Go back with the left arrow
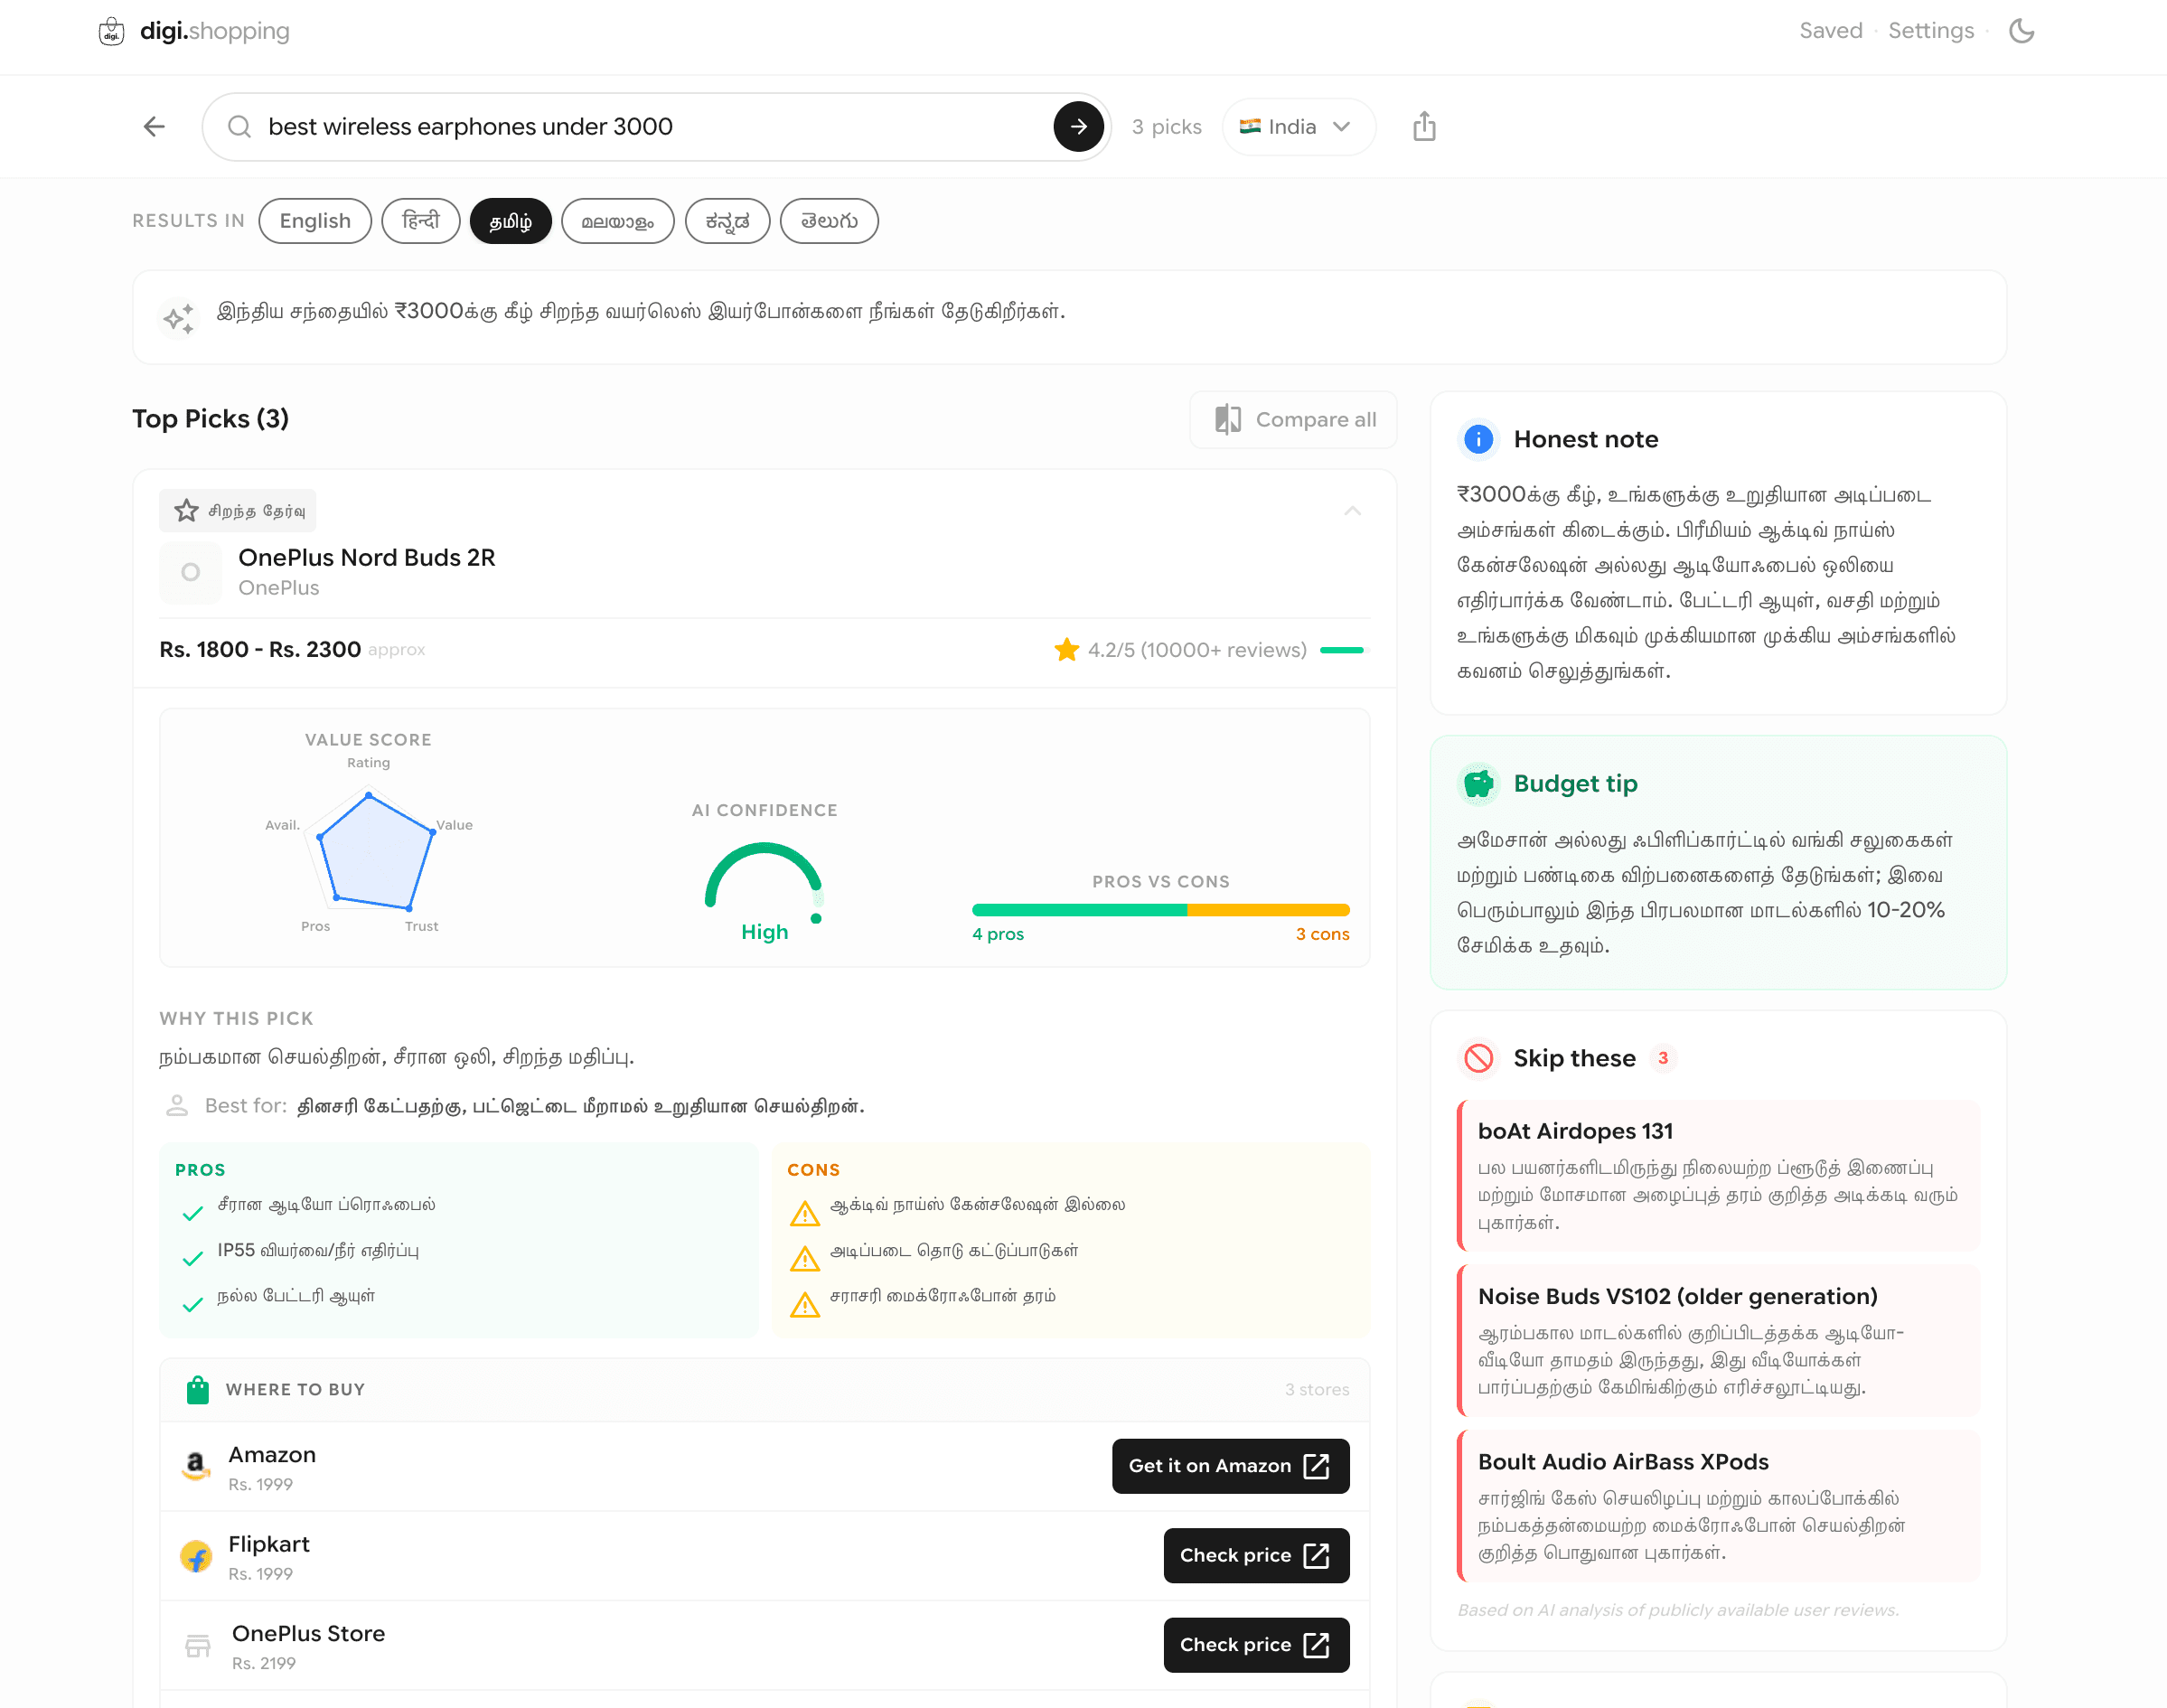This screenshot has width=2167, height=1708. (x=154, y=127)
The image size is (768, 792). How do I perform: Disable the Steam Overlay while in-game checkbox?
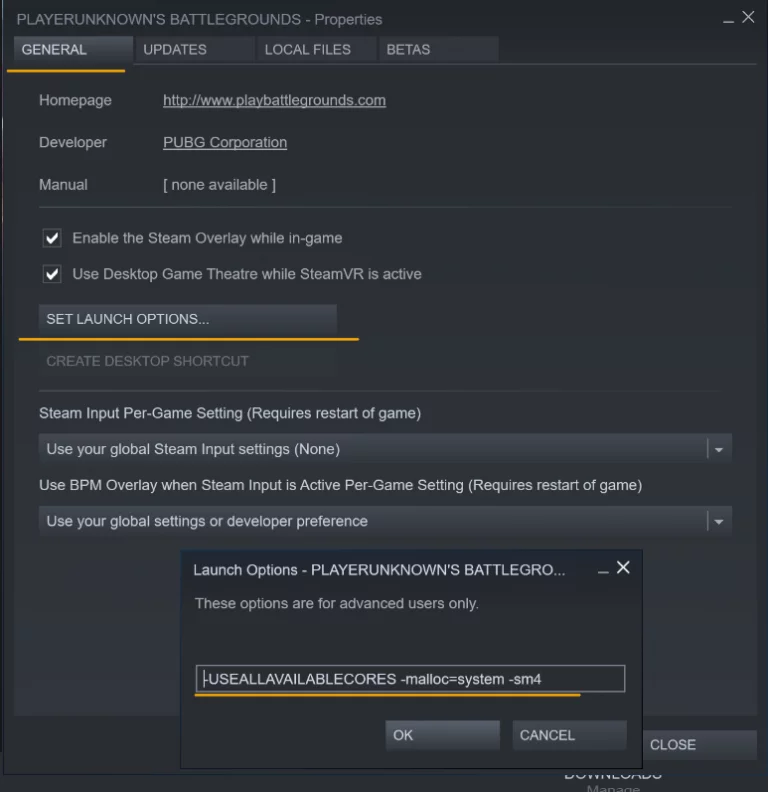pos(52,238)
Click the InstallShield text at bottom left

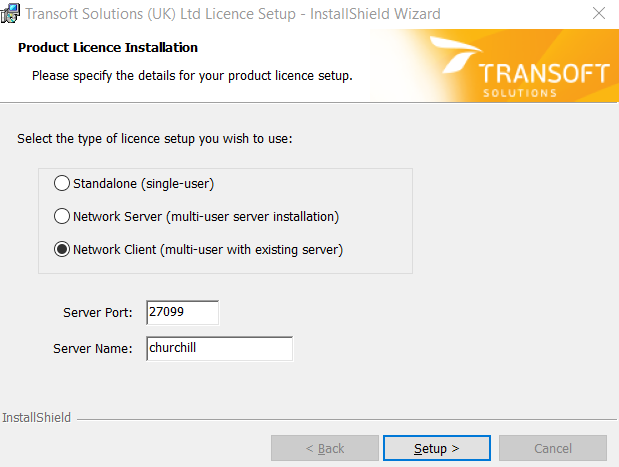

## WHAT IS EXPECTED:
Rewrite everything from the line containing "The image size" down to the end of the material as a numbered list, dropping blank lines and leaving out the pictures.

## RIGHT ANSWER:
1. The image size is (768, 792). How do I perform: Disable the Steam Overlay while in-game checkbox?
2. pos(52,238)
3. Click the InstallShield text at bottom left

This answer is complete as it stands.